A day after teammates shared their disbelief that Rafael Soriano was left off the National League all-star team, the Nationals’ closer echoed similar sentiments of astonishment. Even before the all-star rosters were announced on Sunday, Soriano said he was looking forward to spending the all-star break in his native Dominican Republic relaxing with his family — but if he was selected to the team, he would go for the second time in his 13-year career.

But after the rosters were announced and Soriano’s name was left off the list, he was confused. All three closers selected to the team — Aroldis Chapman of the Reds, Craig Kimbrel of the Braves and Francisco Rodriguez of the Brewers — were chosen by player vote. In the players’ eyes, he wasn’t among the best three in the NL. Asked about being passed over, Soriano was more frustrated than upset. He wasn’t seeking the honor but didn’t understand what was wrong with his credentials.

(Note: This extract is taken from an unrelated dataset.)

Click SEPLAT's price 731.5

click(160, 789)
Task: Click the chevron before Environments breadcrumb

“In this job, nothing is given,” Soriano said in Spanish. “What I’ve got, I’ve earned. No one has given it to me. Things are not given. The all-star game isn’t given to anyone. There are some pitchers who can’t pitch because they have to pitch on Sunday. I’m not going anymore. If the manager comes and tells me tomorrow, I’ll say I’m not going because I don’t want to be given anything. Things are not given, they’re earned. And if it’s by numbers, look up at the numbers of all the closers. Where am I? I’ll go home and spend three, four days there and I’ll forget about this.”

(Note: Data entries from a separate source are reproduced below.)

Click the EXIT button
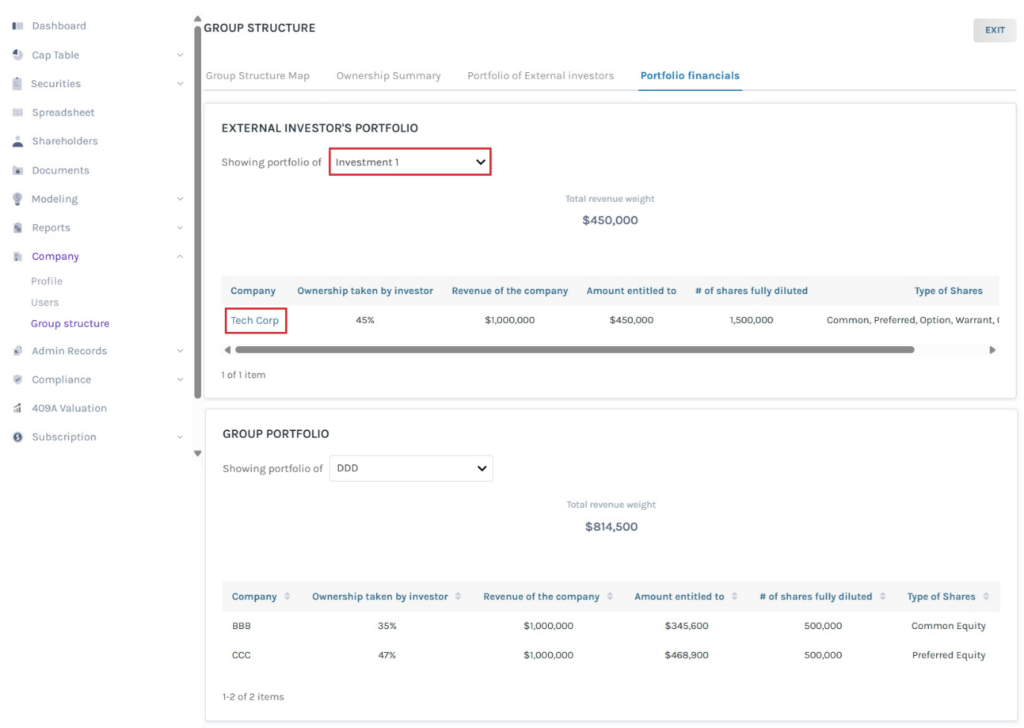The width and height of the screenshot is (1024, 728). point(994,30)
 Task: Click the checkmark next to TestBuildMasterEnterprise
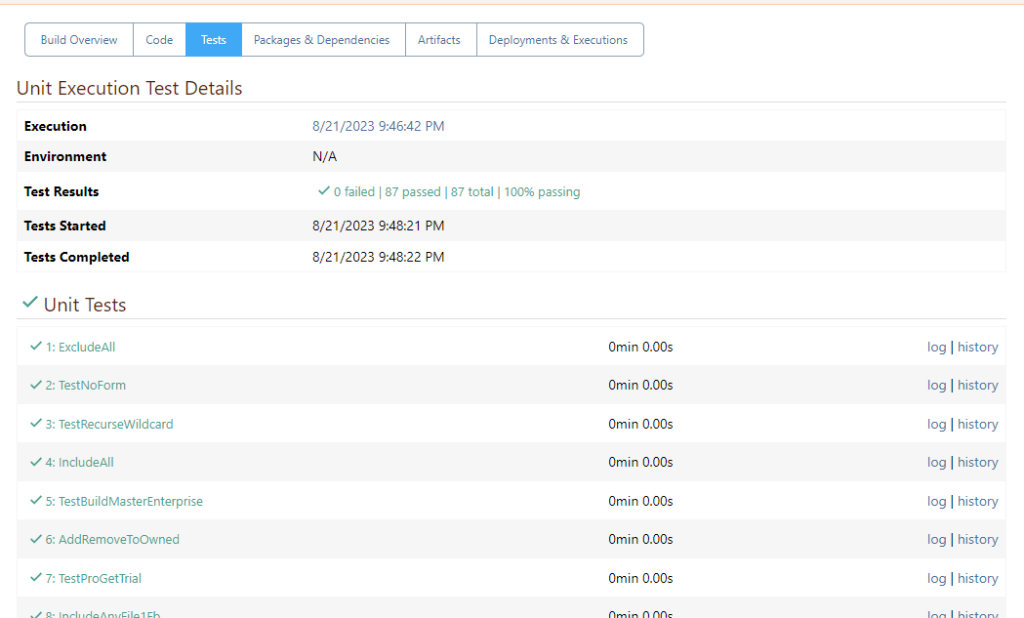(x=36, y=501)
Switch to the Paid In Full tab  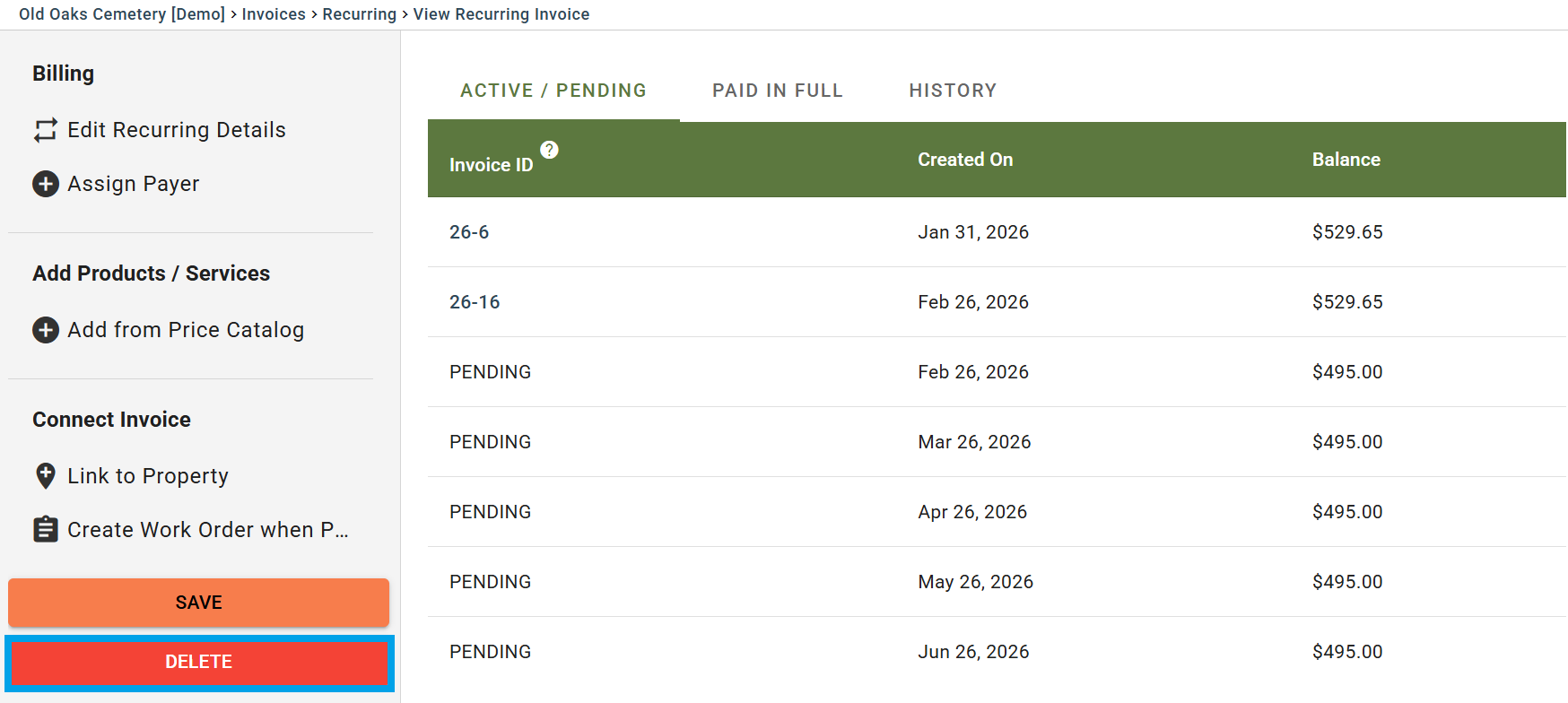[x=777, y=91]
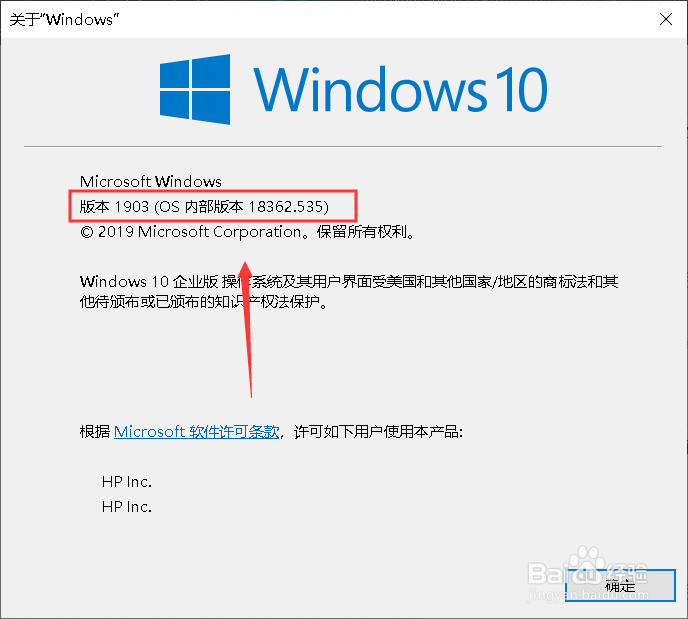
Task: Click the 他待颁布或已颁布的知识产权法保护 line
Action: pyautogui.click(x=203, y=302)
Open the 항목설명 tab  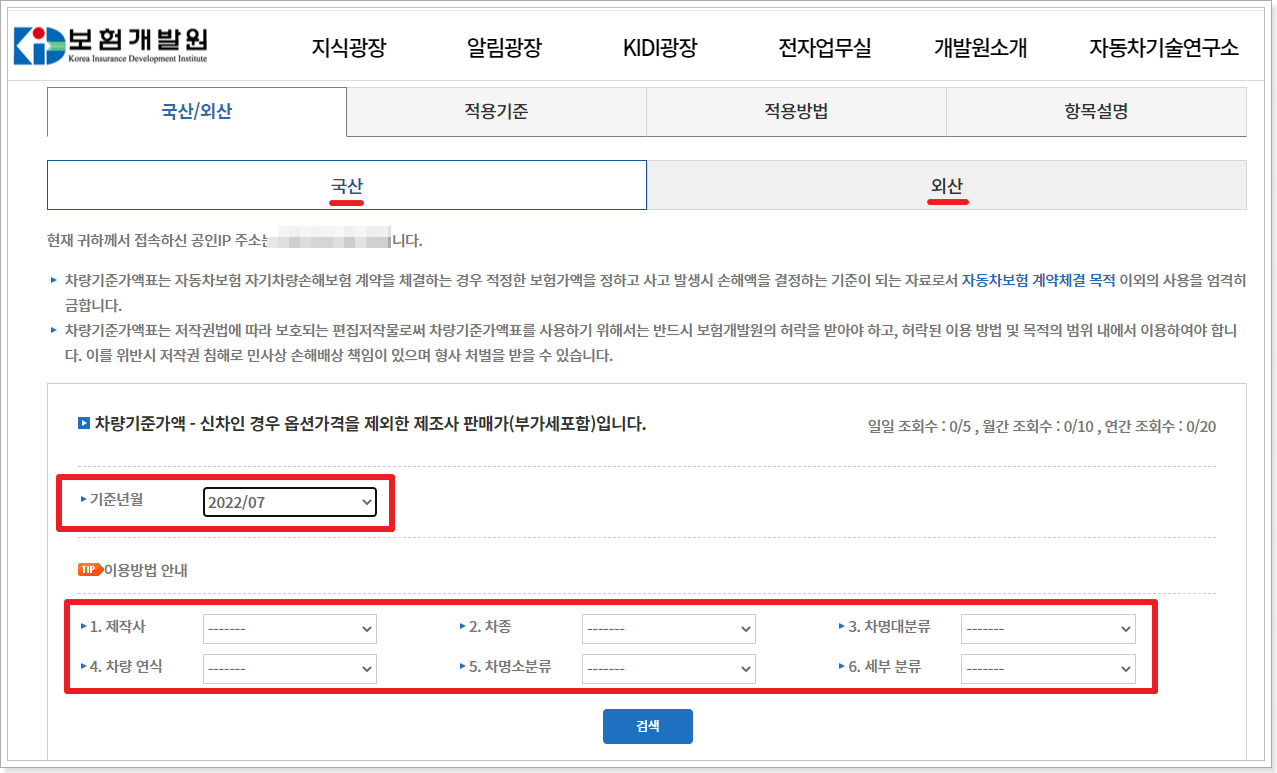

So even if other NL pitchers drop out of the All-Star Game, Soriano said he is going home to the Dominican. Starter Tyson Ross, for example, is scheduled to pitch for the Padres on Sunday and won’t pitch in the All-Star Game in Minneapolis, so a replacement will be needed. Chapman was dealing with a sore hamstring over the weekend and didn’t pitch Saturday.

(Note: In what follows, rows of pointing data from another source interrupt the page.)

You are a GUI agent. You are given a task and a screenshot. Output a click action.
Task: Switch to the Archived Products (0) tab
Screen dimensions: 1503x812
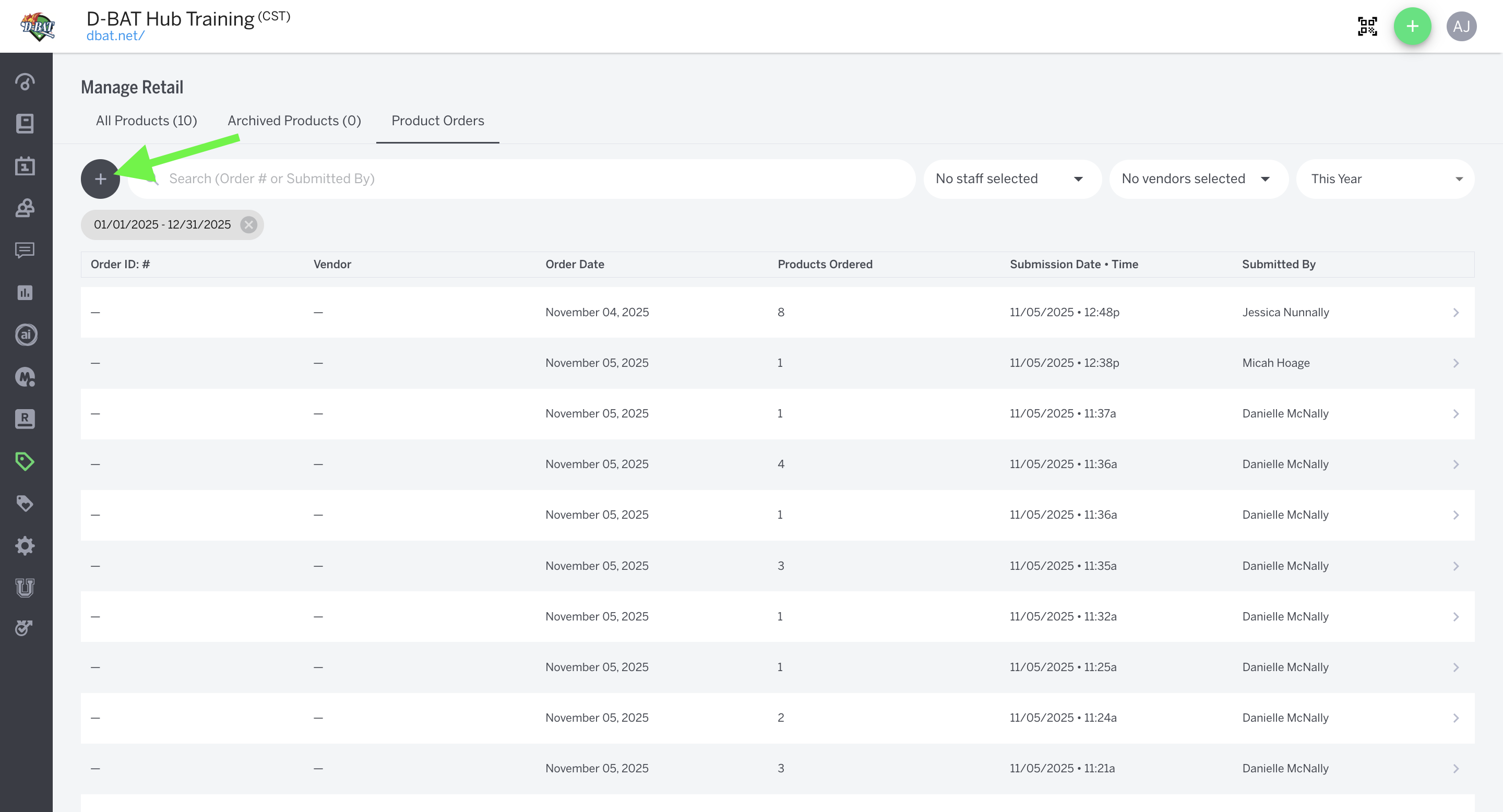click(x=294, y=121)
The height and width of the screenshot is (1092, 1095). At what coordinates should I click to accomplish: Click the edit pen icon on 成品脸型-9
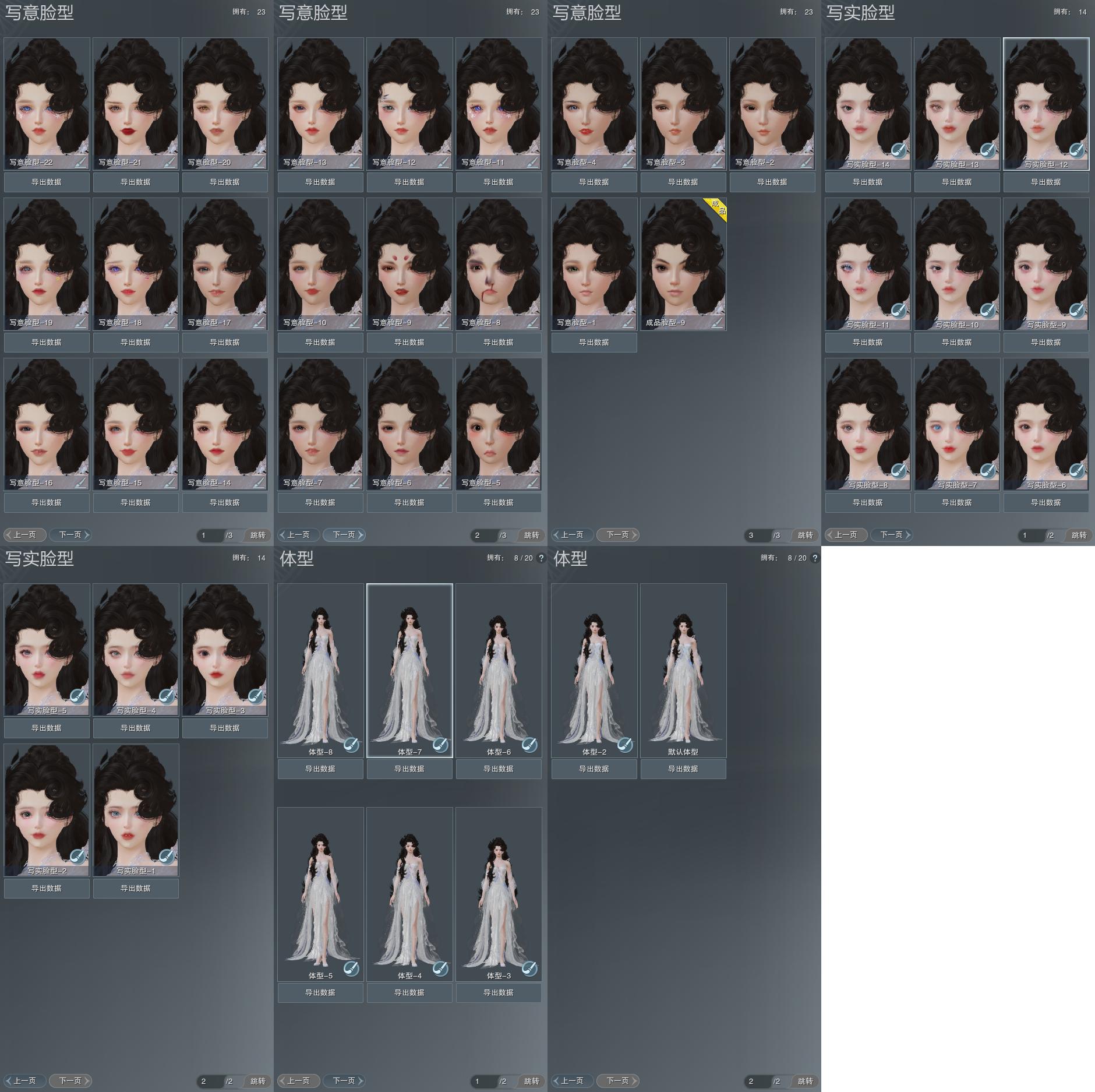point(717,322)
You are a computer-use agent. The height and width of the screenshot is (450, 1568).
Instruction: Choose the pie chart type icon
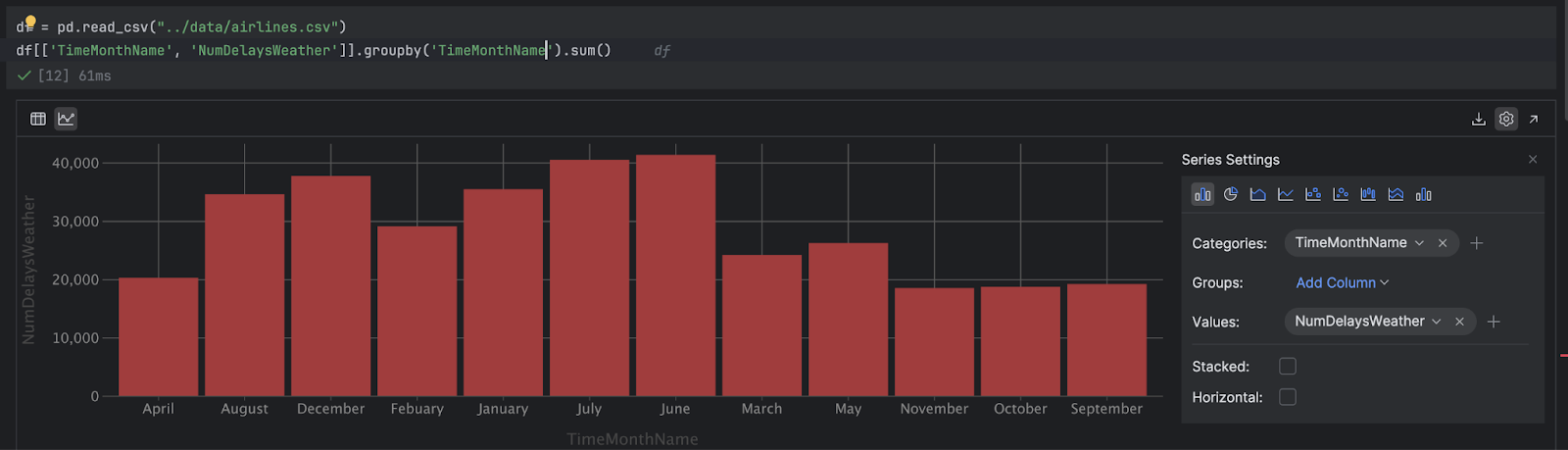pos(1231,194)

There is a strong case for Soriano to have made the team in the first place. While he has only 21 saves, good for seventh in the NL, Soriano’s other numbers are superb. His 1.03 ERA is fourth-best among NL relievers, his measly 0.83 WHIP is fifth and opponents’ .154 average against him is sixth lowest. He has only blown two saves.

Chapman spent the first month and a half of the season on the disabled list and has made up for lost time, but has fewer saves (17) and a worse ERA (2.55) than Soriano. Rodriguez closes for the best team in the NL and, as a result, has the second-most save chances among NL relievers (30), while Soriano has 23. And although Rodriguez has 27 saves, tied with Kimbrel for the NL lead, Soriano bests him in ERA and WHIP. Kimbrel also has a worse ERA and WHIP than Soriano and has blown four saves.

“There are injustices in baseball,” said Soriano, who didn’t mention any other closers by name. “If I don’t have the numbers, that’s fine. But if I have the numbers, I have the numbers. It’s not because some guy says, ‘I want this guy and this guy.’ If I have better numbers than him, what’s up with the voting then? The numbers speak for themselves.”

Soriano also expressed his confusion with the overall selection process and voting. He wondered why the all-star representative of the Padres, the best bullpen in baseball for stretches of the season, was a starter. He was also confused why the Nationals, also among the best bullpens in the majors this season, had no all-star reliever selections. And, why Anthony Rendon, who has the NL’s 19th best OPS at .823, wasn’t included either as a utility player.